Un palermitano di 58 anni Paolo Minasola è stato assolto dall'accusa di 'lesioni personali', per aver tentato di strangolare un medico bagherese dell'Ospedale 'Cervello',

la dr.ssa Nenzi Varsellona perchè al momento era 'incapace di intendere  e di volere'

 La dottoressa Varsellona, dirigente medico dell’ospedale dell’Unità operativa di Ginecologia e ostetricia del Cervello, secondo l’uomo, sarebbe stata responsabile della morte della figlia ventenne, affetta da una grave forma di tumore all’utero. Il genitore della giovane si era convinto che il decesso fosse da imputare “alla scarsa capacita di cura del medico che l’aveva seguita nell’ultimo periodo”.

I fatti risalgono al 2011 quando il padre della ventenne decise di riportarla a Palermo da Milano, dove si era sottoposta a una serie di cicli di chemioterapia.

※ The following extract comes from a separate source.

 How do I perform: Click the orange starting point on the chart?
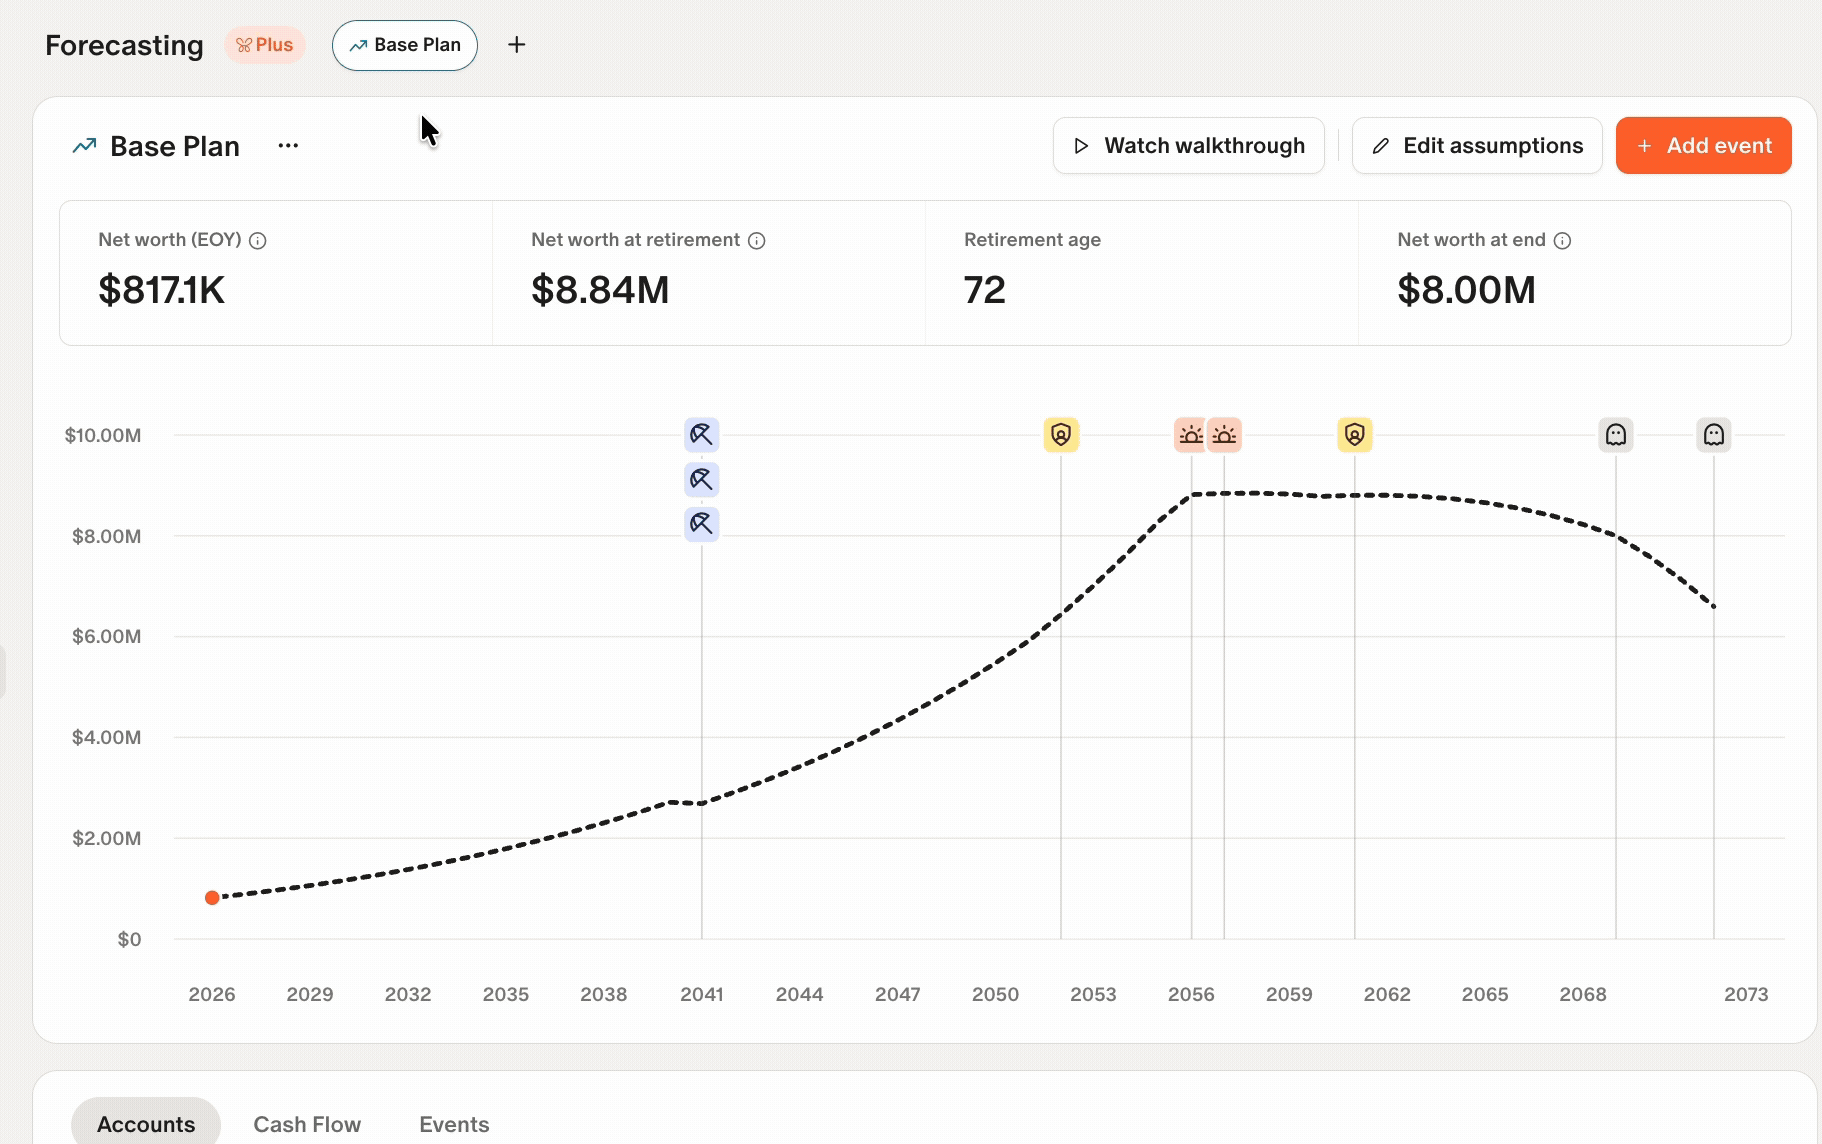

Tre giorni dopo il funerale l’uomo, “affetto da diversi anni da patologie psichiche, disturbi comportamentali e pulsioni emozionali scarsamente controllate", come documentato durante il processo, decise di salire su un taxi, anche perchè cieco, per andare al Cervello e chiedere conto e ragione alla dottoressa del perchè della morte della figlia.

Ma la richiesta di chiarimenti si era trasformata in un’aggressione.

Il 58enne, arrivato al cospetto della dottoressa, si è lasciato "trasportare dagli impulsi emotivi è si è scagliato al suo collo tentando di soffocarla".

Necessario l’intervento del personale sanitario, che ha strappato la donna dalle mani dell’uomo, poi allontanato e fermato dalla polizia. Il successivo processo è iniziato con l’audizione della dottoressa Varsellona, “la quale ha confermato di aver ricevuto le scuse dall’imputato, rinunciando all’azione di risarcimento del danno, rifiutando le scuse pubbliche, raccontando la sua versione dei fatti e chiedendo comunque la punizione del colpevole”.

L’avvocato dell’imputato, Fabio Trombetta, è riuscito a produrre la documentazione sanitaria con la quale ha potuto dimostrare la patologia psicotica del 58enne per la quale si era già sottoposto a diversi trattamenti.

“Ho chiesto - ha spiegato il difensore dell'imputato- una perizia per l’accertamento della capacità di intendere e di volere dell’imputato al momento del reato. Inutile l’opposizione del pubblico ministero, che il giudice ha rifiutato accogliendo la richiesta e nominando un perito per verificare lo stato psichico del 58enne”.

La perizia ha fatto “emergere che lo stato emotivo e di agitazione successivi al decesso della figlia, insieme ai disturbi comportamentali e al mancato controllo delle pulsioni già esistenti da molti anni, portarono - aggiunge l’avvocato - il mio assistito ad aggredire la dottoressa e che pertanto, al momento del fatto, lo stesso non era capace di intendere e di volere ai sensi di legge”.

A due anni e mezzo dall’inizio del processo il giudice ha assolto l’uomo dall’accusa di lesioni personali.